Я сидел на террасе кафе «У Франсиса», под платанами аллей Мелана. Было почти семь часов. Канбьер уже пустела. Через несколько минут все магазины опустят свои решетчатые ставни. И Канбьер станет мертвым местом. Пустыней, по которой будут передвигаться только группка молодых арабов, жандармы и несколько заблудившихся туристов.
Страх перед арабами заставлял марсельцев бежать в другие, более удаленные от центра кварталы, где они чувствовали себя в безопасности. На площадь Себастополь, бульвары Бланкард и Шав, авеню Фош, улицу Монте-Кристо. И далее, к востоку, на площадь, авеню Кантини, бульвар Бейль, авеню Прадо, Кастелане, бульвар Перье и улицы Паради и Бретёй.
Вокруг площади Кастелане иммигрант сразу бросался в глаза, как волос в супе. В некоторых барах от посетителей, лицеистов и студентов, одетых очень элегантно, разило таким богатством, что даже я чувствовал себя там неуместным. Здесь редко можно было увидеть пьющих у стойки, а анисовый ликер подавали в высоких стаканах, как в Париже.
Арабы скапливались в центре, — ну, да, мы им его оставили. Испытывая отвращение к бульвару Бельсюнс и улице Экс, и ко всем узким, обшарпанным улочкам, что тянулись вдоль бульвара Бельсюнс к аллеям Мелана или вокзалу Сен-Шарль. Улицы шлюх. С жилыми домами без удобств и грязными отелями. Все эмигранты временно проживали на этих улицах. До того дня, пока реконструкция центра не отодвинула их на периферию. Шла новая реконструкция, и периферия оказалась на границах города. В Септэм-ле-Валлон. В Пенн-Мирабо. Вне Марселя.
Один за другим закрывались кинотеатры, затем бары. Канбьер превратилась в унылый ряд магазинов одежды и обуви. В большую барахолку. Остался один кинотеатр — «Капитолий». Комплекс из семи залов, куда ходят в основном молодые арабы. С громилами-контролерами у входа, с громилами-охранниками в зале.

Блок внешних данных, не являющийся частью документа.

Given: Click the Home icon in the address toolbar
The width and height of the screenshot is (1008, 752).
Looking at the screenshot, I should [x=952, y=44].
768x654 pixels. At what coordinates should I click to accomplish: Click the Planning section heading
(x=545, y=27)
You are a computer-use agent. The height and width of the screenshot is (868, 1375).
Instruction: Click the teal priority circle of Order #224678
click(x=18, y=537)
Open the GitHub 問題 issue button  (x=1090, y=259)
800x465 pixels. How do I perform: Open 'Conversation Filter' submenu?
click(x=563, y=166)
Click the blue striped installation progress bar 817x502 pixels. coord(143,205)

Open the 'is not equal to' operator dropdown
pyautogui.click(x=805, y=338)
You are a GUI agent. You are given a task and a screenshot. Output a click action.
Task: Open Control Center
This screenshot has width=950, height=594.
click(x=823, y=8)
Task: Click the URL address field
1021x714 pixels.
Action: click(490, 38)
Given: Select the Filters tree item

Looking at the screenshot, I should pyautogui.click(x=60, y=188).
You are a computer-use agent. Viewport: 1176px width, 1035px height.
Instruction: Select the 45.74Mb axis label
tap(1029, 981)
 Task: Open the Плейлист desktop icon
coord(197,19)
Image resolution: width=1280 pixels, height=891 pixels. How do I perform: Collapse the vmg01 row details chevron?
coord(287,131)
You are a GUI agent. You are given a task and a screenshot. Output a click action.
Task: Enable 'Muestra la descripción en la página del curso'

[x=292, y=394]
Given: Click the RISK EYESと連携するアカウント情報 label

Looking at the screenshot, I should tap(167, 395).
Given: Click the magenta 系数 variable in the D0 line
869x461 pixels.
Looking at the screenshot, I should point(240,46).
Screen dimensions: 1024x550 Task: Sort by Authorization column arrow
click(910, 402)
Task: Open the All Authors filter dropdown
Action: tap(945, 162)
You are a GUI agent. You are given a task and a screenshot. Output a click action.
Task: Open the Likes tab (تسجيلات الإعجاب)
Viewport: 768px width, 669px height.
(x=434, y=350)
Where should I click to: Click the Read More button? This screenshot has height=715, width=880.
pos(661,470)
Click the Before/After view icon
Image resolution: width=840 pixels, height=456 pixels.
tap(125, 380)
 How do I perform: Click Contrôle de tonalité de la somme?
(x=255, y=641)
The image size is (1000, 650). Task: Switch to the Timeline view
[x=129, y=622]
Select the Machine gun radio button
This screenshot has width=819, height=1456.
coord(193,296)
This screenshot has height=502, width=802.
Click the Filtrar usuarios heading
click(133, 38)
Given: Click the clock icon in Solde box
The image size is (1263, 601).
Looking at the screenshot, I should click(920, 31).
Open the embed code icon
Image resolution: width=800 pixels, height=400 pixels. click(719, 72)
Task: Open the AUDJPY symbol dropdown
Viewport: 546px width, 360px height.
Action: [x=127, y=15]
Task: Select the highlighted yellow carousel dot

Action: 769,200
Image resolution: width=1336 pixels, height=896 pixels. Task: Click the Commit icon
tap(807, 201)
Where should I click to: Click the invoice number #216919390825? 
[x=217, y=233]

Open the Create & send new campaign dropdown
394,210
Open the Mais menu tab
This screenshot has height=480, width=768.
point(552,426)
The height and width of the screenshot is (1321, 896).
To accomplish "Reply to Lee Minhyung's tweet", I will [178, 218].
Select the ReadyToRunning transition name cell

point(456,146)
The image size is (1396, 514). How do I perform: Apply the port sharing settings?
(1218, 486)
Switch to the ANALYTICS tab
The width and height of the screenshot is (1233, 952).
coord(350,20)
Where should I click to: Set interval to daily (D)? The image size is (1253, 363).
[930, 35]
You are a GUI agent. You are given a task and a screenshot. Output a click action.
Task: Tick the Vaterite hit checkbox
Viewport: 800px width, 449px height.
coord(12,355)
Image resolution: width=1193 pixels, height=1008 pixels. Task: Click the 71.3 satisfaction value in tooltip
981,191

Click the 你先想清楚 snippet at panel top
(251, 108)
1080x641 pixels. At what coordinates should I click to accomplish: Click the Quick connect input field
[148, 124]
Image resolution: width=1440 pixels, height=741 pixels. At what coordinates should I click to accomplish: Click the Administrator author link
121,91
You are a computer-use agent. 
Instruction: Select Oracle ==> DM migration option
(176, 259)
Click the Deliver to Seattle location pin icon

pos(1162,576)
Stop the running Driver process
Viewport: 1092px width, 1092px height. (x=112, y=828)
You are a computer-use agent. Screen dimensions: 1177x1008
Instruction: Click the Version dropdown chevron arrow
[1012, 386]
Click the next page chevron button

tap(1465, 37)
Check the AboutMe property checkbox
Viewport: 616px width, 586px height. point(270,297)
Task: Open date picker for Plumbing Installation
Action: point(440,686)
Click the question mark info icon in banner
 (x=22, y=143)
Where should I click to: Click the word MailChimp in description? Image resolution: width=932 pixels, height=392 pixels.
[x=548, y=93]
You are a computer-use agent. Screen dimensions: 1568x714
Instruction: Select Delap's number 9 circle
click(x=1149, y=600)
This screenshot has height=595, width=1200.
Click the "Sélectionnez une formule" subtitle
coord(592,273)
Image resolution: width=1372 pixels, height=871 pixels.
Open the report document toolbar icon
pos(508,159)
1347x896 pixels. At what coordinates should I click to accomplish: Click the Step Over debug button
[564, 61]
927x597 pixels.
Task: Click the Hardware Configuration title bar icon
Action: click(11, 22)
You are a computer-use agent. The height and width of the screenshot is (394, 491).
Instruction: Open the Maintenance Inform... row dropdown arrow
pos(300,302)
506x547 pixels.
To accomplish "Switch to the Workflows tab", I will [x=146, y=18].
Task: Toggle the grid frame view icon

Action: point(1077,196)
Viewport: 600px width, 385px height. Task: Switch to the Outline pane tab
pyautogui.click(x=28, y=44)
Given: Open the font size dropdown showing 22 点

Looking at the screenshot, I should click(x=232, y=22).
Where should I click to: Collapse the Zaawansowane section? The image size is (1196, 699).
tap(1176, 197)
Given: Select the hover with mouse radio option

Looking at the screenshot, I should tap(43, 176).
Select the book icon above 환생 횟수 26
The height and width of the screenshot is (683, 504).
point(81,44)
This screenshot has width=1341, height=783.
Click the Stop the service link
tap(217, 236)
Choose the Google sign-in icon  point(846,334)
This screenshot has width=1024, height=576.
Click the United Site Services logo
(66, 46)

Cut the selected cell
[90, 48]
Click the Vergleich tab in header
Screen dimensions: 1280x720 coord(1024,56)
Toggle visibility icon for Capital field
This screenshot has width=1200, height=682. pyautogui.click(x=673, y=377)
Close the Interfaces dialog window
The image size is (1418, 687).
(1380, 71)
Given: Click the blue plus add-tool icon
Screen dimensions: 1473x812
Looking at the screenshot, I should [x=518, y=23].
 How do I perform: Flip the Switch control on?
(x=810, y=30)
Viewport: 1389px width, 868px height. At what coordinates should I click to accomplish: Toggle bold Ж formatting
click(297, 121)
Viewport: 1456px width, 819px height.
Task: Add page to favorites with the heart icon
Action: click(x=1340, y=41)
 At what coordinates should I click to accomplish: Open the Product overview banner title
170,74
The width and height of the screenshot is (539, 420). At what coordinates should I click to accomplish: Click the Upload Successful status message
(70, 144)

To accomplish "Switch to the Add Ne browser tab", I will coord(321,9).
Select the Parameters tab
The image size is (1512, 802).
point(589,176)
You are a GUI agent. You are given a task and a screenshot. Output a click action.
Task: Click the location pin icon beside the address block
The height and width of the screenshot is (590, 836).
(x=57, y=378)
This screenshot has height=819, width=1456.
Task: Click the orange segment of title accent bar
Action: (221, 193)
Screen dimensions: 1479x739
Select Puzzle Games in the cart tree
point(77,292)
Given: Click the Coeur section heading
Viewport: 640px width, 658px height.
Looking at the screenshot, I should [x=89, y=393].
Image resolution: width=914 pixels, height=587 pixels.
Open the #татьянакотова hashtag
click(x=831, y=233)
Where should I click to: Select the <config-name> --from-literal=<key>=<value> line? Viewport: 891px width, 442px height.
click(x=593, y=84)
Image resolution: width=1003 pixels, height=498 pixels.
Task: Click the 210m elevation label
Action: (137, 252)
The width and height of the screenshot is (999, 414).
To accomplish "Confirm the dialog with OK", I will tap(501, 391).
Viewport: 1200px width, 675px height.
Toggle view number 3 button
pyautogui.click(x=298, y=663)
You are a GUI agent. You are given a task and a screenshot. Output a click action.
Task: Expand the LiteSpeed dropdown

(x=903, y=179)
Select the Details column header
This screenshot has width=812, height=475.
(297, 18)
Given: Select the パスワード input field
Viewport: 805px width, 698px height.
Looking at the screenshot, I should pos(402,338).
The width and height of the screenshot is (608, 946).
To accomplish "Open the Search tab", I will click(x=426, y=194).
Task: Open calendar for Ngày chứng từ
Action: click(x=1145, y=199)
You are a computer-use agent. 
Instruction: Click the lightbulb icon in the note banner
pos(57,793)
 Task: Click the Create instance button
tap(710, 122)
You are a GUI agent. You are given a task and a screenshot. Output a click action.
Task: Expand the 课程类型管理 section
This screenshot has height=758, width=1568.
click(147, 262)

Я допил свой ликер и заказал второй стакан. Мой старый друг Коро наслаждался анисовым ликером лишь с третьего захода. Первый стакан ты пьешь, утоляя жажду. Со второго начинаешь чувствовать его вкус. На третьем стакане ты, наконец, его вкушаешь! Еще тридцать лет назад мы приходили на Канбьер, чтобы вечерком, после ужина, прошвырнуться по главной улице. Мы возвращались домой, принимали душ, ужинали, потом переодевались в чистое и шли по Канбьер. До порта. Мы спускались вниз по левому тротуару, а поднимались вверх по правому. В Старом порту каждый поступал по-своему. Одни доходили до судоремонтного дока, что был за рыбным аукционом. Другие — до мэрии и форта Сен-Жан. Но все ели фисташковое, кокосовое или лимонное мороженое.
С Маню и Уго мы были завсегдатаями Канбьер. Как вся молодежь, мы приходили сюда, чтобы себя показать. Расфуфыривались. Не могло быть и речи, чтобы пойти на прогулку в сандалиях или теннисных туфлях. Мы надевали наши самые красивые, охотнее всего итальянские ботинки, которые мы чистили на полдороге, на углу улицы Фельянов. По Канбьер мы спускались и вновь поднимались минимум два раза. Здесь мы «кадрились».
Девушки часто ходили группками по пять-шесть человек. Взявшись под руки. На «шпильках» они шли медленно, но не виляли задом, как девушки в Тулоне. Их походка была простая, но отличалась той томностью, которая приобретается только в Марселе. Они громко разговаривали и звонко смеялись. Чтобы на них обращали внимание. Чтобы видели, какие они красивые. Да они и были красивые.